=== What this task involves ===
Please read the records below and return each line holding the string "blue".

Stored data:
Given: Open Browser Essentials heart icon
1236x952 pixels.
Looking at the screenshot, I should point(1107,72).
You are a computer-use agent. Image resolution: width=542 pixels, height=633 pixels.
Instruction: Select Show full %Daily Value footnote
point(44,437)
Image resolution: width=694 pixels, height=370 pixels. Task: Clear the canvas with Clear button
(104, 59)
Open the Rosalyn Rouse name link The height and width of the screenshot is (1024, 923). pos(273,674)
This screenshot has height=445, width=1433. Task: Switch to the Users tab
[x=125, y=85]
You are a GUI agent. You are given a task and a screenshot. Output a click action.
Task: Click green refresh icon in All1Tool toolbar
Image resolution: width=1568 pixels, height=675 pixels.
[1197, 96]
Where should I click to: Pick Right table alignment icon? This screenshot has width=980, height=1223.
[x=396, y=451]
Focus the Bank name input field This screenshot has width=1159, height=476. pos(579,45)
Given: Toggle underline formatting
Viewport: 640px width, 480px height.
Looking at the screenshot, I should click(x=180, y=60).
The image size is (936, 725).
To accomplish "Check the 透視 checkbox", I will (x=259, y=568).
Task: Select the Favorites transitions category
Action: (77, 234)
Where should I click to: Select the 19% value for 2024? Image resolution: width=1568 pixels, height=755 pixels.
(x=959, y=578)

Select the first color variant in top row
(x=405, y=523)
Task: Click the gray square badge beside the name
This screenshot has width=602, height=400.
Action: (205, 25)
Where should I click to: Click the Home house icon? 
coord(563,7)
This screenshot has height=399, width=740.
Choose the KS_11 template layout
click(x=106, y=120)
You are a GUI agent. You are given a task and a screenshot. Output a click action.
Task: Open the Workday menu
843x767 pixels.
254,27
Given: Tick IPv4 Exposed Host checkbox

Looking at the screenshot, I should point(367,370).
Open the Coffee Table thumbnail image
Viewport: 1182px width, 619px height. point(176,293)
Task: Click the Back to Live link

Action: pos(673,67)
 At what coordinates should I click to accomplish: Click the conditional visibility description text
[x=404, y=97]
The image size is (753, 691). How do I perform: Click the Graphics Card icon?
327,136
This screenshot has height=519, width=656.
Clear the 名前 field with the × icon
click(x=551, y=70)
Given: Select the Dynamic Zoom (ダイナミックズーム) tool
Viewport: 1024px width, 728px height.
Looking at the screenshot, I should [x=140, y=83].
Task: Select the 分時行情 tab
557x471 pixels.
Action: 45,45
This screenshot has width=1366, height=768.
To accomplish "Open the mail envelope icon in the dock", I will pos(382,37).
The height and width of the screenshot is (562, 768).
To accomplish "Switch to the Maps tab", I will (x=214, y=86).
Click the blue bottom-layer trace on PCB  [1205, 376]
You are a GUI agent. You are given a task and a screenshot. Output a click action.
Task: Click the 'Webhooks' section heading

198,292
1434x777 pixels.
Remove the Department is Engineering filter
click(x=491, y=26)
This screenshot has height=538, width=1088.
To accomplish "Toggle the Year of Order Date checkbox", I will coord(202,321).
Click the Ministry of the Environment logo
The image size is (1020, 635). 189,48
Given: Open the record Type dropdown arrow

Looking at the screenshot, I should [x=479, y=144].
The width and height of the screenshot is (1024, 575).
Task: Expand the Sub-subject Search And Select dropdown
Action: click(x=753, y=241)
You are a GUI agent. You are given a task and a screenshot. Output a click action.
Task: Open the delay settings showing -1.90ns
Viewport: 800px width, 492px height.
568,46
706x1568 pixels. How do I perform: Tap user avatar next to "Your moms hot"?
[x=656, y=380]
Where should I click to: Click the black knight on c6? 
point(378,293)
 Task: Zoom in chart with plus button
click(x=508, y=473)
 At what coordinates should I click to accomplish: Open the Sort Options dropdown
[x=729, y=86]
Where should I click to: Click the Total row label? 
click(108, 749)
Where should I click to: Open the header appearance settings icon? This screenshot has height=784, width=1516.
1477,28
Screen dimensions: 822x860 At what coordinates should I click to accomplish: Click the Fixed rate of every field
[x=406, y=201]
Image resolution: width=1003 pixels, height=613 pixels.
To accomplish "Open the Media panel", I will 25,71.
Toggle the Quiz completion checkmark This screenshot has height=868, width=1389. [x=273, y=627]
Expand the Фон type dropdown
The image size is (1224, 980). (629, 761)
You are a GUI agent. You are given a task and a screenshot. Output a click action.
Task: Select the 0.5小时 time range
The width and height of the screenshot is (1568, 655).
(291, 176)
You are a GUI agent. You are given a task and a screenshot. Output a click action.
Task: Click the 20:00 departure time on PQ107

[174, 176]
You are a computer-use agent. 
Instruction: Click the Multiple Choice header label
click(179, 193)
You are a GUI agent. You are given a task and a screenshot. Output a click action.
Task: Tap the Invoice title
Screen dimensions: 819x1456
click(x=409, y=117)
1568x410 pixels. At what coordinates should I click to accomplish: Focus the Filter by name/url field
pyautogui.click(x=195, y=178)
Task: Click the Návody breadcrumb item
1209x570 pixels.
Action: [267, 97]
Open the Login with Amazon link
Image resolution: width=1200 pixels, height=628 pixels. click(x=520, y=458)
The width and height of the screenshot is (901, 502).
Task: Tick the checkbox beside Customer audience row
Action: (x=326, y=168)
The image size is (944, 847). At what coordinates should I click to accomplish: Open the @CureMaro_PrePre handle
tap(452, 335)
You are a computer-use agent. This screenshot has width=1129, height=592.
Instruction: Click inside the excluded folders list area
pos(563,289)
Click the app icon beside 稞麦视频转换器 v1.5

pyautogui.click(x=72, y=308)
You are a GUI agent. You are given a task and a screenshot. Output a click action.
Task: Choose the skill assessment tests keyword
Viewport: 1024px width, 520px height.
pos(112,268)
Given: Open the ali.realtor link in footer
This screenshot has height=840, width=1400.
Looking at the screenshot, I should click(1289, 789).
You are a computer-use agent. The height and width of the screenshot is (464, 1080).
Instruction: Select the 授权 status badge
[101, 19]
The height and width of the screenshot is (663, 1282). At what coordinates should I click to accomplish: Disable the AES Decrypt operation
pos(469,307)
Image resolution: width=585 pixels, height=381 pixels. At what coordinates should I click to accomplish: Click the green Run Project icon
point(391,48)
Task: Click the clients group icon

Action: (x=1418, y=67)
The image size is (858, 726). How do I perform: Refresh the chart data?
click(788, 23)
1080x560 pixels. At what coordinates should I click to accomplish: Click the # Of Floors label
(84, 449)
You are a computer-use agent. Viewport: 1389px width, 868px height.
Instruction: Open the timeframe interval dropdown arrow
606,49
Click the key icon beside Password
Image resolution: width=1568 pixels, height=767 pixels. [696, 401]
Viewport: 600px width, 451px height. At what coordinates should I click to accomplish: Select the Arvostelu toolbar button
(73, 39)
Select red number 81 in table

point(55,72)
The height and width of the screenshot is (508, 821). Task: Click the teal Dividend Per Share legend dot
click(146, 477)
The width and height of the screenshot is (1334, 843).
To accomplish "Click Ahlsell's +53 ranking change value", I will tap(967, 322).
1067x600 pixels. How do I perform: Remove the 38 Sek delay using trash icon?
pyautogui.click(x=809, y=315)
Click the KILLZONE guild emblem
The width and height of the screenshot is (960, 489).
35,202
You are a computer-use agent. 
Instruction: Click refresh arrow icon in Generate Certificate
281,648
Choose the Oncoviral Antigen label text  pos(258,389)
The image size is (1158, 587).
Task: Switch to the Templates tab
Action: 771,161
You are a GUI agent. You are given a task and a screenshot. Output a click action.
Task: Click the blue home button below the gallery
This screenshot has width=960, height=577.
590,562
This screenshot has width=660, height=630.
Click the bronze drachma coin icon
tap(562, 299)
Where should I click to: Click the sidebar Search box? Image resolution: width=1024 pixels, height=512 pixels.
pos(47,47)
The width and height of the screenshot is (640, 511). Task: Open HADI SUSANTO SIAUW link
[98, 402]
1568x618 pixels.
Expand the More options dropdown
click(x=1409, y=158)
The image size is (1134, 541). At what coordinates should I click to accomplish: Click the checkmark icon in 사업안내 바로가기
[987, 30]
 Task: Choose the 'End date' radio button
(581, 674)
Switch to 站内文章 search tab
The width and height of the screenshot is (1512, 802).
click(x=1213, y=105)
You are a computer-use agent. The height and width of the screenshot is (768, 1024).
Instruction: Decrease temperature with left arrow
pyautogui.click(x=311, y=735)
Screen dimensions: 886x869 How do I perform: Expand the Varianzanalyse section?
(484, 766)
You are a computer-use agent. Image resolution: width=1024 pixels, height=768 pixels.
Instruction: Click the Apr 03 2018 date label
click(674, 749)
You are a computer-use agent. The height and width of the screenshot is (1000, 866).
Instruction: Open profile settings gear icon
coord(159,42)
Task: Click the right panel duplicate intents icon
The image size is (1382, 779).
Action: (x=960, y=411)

=== The answer ===
Click the blue bottom-layer trace on PCB  [1205, 376]
Task: Click the blue home button below the gallery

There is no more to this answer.